My raspberry pi sits in the living room tv cabinet (with adequate ventilation) as a server. I had a large button lying around, so i put it inside a small lego box & hooked it up to the pi as shown here: enter image description here The button worked great! I had it call a webhook from my hubitat to turn on some lights in the room. Then, one day, I changed the speed of my ceiling fan from high to medium. And suddenly, the lights came on. I looked in the hubitat logs, and the webhook had been called. Every single time i change the ceiling fan (7 ft away line of sight) speed from high to medium (and ONLY when it goes from high to medium), the webhook is called, like clockwork. If you are wondering, the python was detecting gpio.rising via callback. I changed it to falling with no luck. Then, i though the pull down resistor wasnt strong enough (the wires were 3 feet long in a C-shape), so i added a 10k external pull down resistor: enter image description here Still, the fan still triggered the button. So i changed the resistor with an unnecessarily strong 1k resistor, yet nothing happened. Finally, in a last ditch attempt, i tried keeping the line pulled up and having the button ground it (i got a bit lazy - hence the unnecessary resistors i didnt remove: enter image description here I thought to myself, "surely a line pulled high cant be affected by emf." Yet, the issue persisted with no change. In this mode, i set it to detect falling. Finally, as a last ditch attempt, i tried switching out the power brick (which sits on a surge protector). And - you guessed it - nothing happened. My button is still fully functional - yet is TOO functional, somehow wirelesly communicating via emf, interference, or arcs, vausing the button to trigger.

Here are some little details that might help:

  • The pi & fan are on different breakers
  • We do NOT have arc fault circuit breakers (i live in USA)
  • The rpi has a fully functional DHT11 sensor connected to other gpio pins.
  • To connect to the button, i am using solid core 24 awg wire.
  • i have 3 buttons that run through the wall to an esp8266 in the basement. The wires (inside a wall) also have a close proximity to the fan, yet never once have they gotten activated due to the fan
  • I have zigbee bulbs in the fan's light sockets
  • The button i am using is the button found in the google aiy kit.
  • My bouncetime argument is 900 ms

Thanks in advance for all you help trying to remove this electrical ghost from my house - its downright creepy that the fan is linked like clockwork to the button. It also means i have to disable the button, which family has gotten used to

3 Answers 3


As Milliways suggests this is almost certainly caused by long wires picking up EMF.

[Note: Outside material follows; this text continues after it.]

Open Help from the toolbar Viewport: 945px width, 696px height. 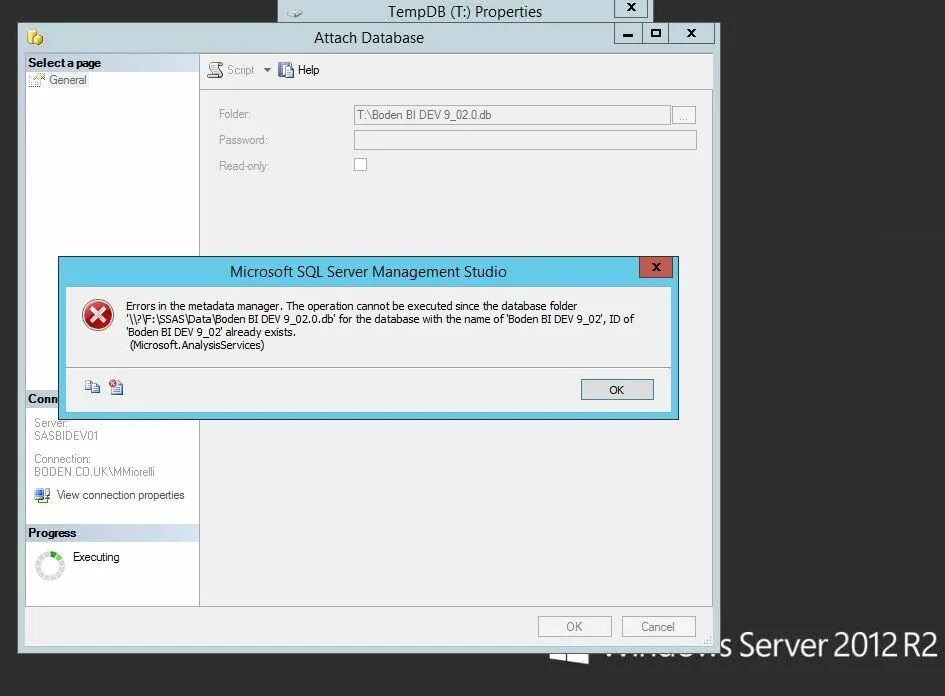(298, 69)

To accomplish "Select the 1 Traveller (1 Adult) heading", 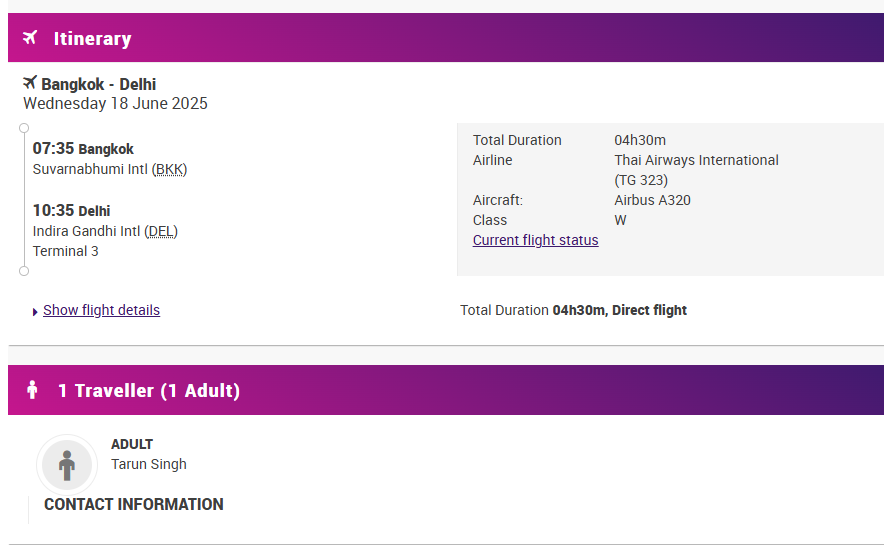I will click(x=149, y=390).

The simplest solution is to debounce the GPIO.

Be aware that the RPi.GPIO bouncetime parameter has nothing to do with debounce. It should be called ignore time as its purpose is to ignore all subsequent level changes for a period of time.

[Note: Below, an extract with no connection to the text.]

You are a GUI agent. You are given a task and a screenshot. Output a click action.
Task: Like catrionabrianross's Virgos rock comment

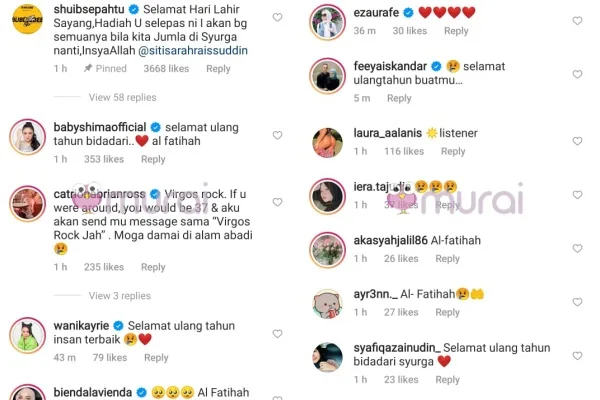coord(277,202)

I suggest you add a short sleep in your callback and then read the GPIO again to check that the level has really changed.

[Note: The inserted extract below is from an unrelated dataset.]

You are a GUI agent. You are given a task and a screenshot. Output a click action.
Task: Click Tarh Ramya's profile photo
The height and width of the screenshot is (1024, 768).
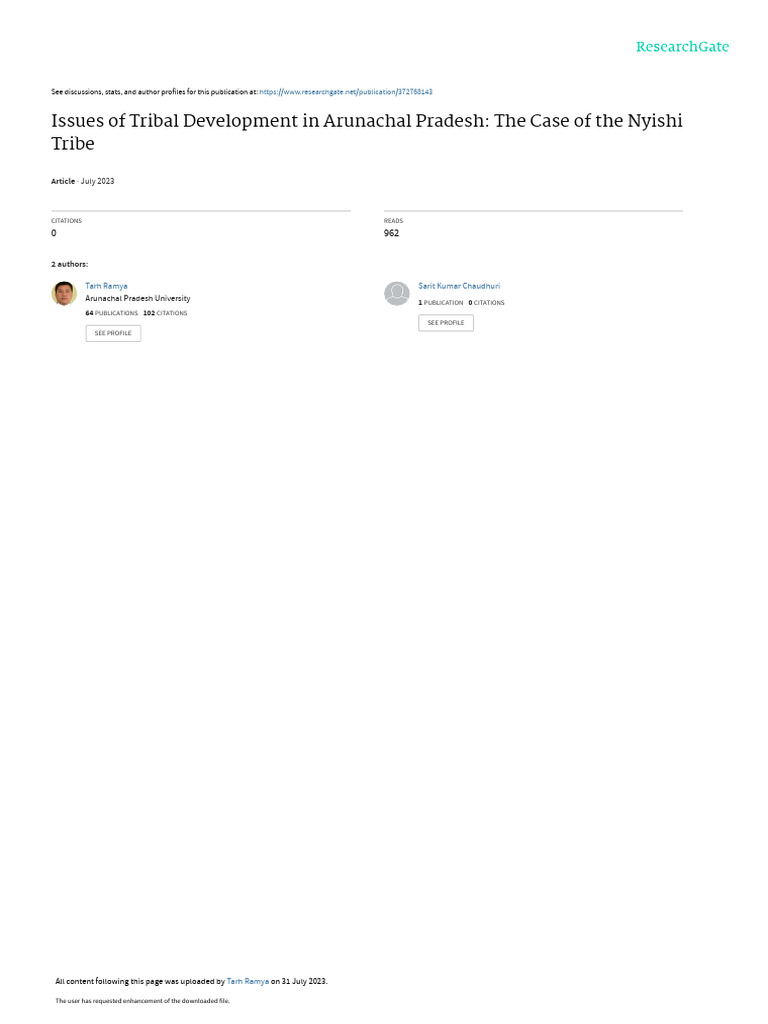pyautogui.click(x=64, y=294)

  • About how long should this delay be? 100 ms? Thanks. Does this also mean i can eliminate or reducw the 900 ms debounce in the callback? Thanks in advance. Commented Mar 5, 2022 at 14:25
  • 1
    The 900 ms "debounce" in the callback setup achieves nothing - it can be deleted. A 1 ms delay before reading the GPIO may be enough (the typical length of an EMF pulse is unknown to me).
    – joan
    Commented Mar 5, 2022 at 16:18
  • I added a 100 ms delay before re-checking the switch, and now it works. Thanks! My house isnt haunted anymore :) Commented Mar 5, 2022 at 21:56
  • @anonymous adding delays (by whatever means) and multiple sampling will help with spurious short lived events but do nothing to prevent interference. Low impedance circuits and/or shielding are the traditional engineering solutions to prevent the problem,
    – Milliways
    Commented Mar 8, 2022 at 10:42
  • @Milliways i already tried a pulldown - the emf (im suspecting it was caused by a mini-arc in the fan speed controller) still came. So now i am using the pi’s internal pullup & no issues, even with the strong emf. Commented Mar 8, 2022 at 13:24

Those (like me) who prefer a simple hardware solution to a simple software solution can take a clue from a comment to the accepted answer: the 100 msec delay did the trick.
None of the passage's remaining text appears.